I am new to TX and have done inshore fishing my whole life. My true hobby over the last few years is redfish on the fly, but I want to get into fly fishing for tarpon.

I know tarpon fishing in FL and TX is very different. FL tarpon seem to more visible, and therefore easier to catch on the fly. Does anyone have any advice on how to approach this in TX, where to launch, water depths, etc...I don't want to steal all your spots, just looking for some direction on what their migration habits are in TX.

I know the season is ending now too, but I want to prepare for next year.


----------



## Animal Chris (May 21, 2004)

Where in Texas are you located, Joey? You are absolutely correct, fishing for tarpon in Florida and Texas is quite different. They will start showing up in late April and will hang around until we start gettting strong cold fronts blow through on a regular basis, probably November. While there are a few opportunities in the bays, most of the fishing will be in or near passes, jetties, in the surf and out in the near Gulf. In August, when tarpon begin feeding off the large schools of anchovies (in 25-35 feet) would probably be one of your best bets using a weighted fly and a full sink line. 

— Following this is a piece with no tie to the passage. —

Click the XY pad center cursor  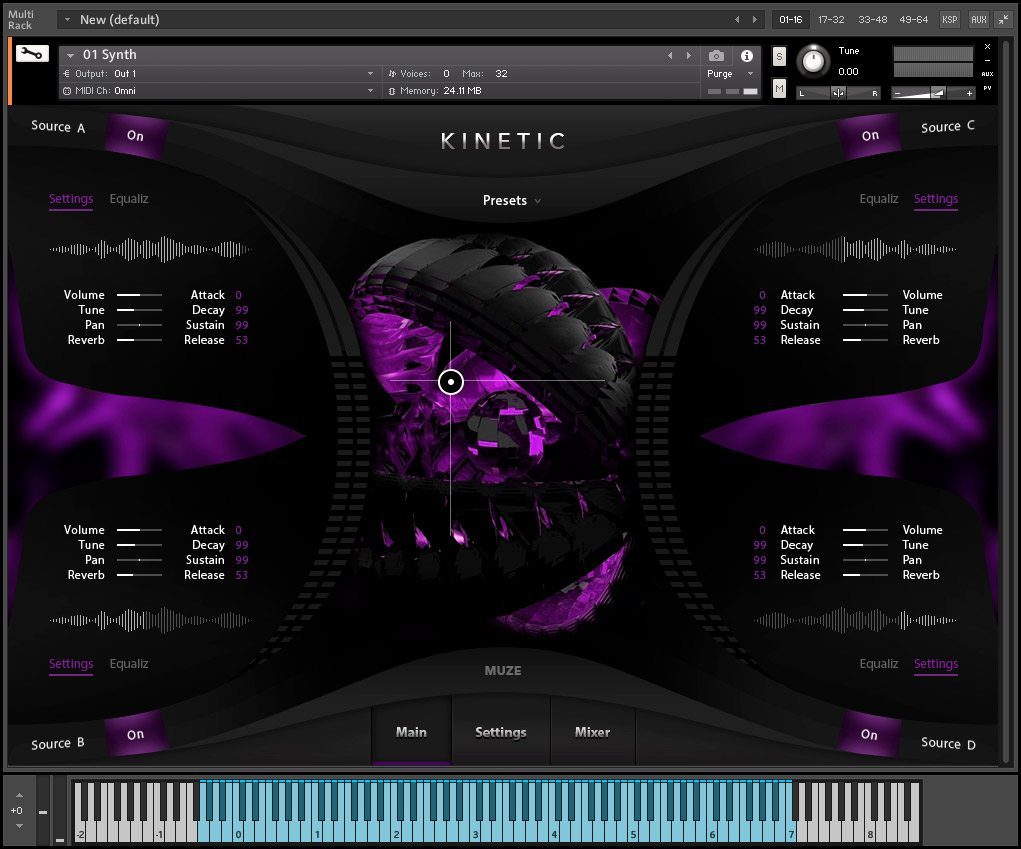[x=451, y=381]
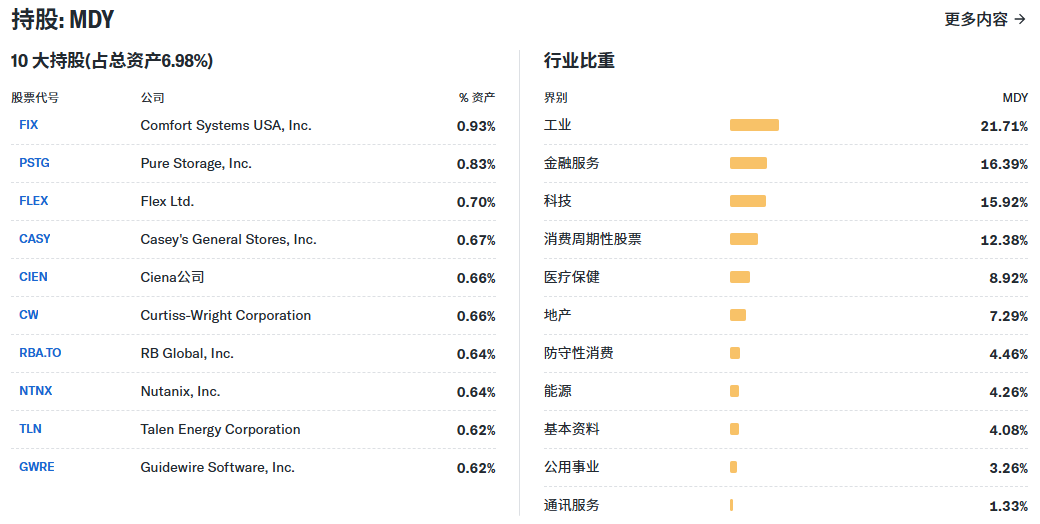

One thing to keep in mind about fishing in Texas, until the tarpon show back up, there's year round fishing for trout, redfish, drum, sheephead and flounder in the bays. 

Tight lines, Chris


----------



## joey7848 (Sep 4, 2011)

Thanks, Chris. I live in Houston right now. I fly fish out of my kayak for reds and trout just about once a week since I've lived here...mostly Christmas Bay, San Luis Pass area, and when I have time Lighthouse Lakes in Port Aransas. Going to Christmas tomorrow and Saturday actually.

I've done pretty well, but am looking for a boat...I love sight fishing and the perspective just isn't as good when your not on a platform.

Thanks for the advice on the tarpon. Do they typically roll in pods like they do in FL or are you just looking for bait?


----------



## Cody C (May 15, 2009)

Tarpon are out there now. Just have to go. First real front and they'll be gone for a while


Cody C


----------



## Animal Chris (May 21, 2004)

Joey, You'll see them roll in singles and in schools and there are times you just have to work the bait schools or just blind cast and dredge. I'll let you know the answer in a couple of hundred years if I ever get it figure out.

If you get a chance, come to the monthly meeting of our club, The Texas FlyFishers, on Tuesday night (we meet the last Tuesday of each month ex. December). Heres the link to our site

http://www.texasflyfishers.org/

There is a large pool of information there about fly fishing Texas, especially the coast.


----------



## Bill C (May 23, 2004)

The fellow that runs this place on the lower coast-I can't remember his name right now-is very knowledgeable about fly fishing for tarpon and has the flies and the equipment to get the job done:

The Fly Shop
318 East Queen Isabella
Port Isabel, TX
956-943-1785

Since the season runs longer down there you might enjoy a run down to talk to him and give that area a try for tarpon.


----------



## Dave Kelly (Aug 10, 2006)




----------



## joey7848 (Sep 4, 2011)

Thanks for all the feedback...and Dave, thanks for fueling my fire.


----------



## Bill C (May 23, 2004)

That's a scary big tarpon in that picture.

I don't see a rod. Did she just "lip" him as he swam by?

Cool pic.


----------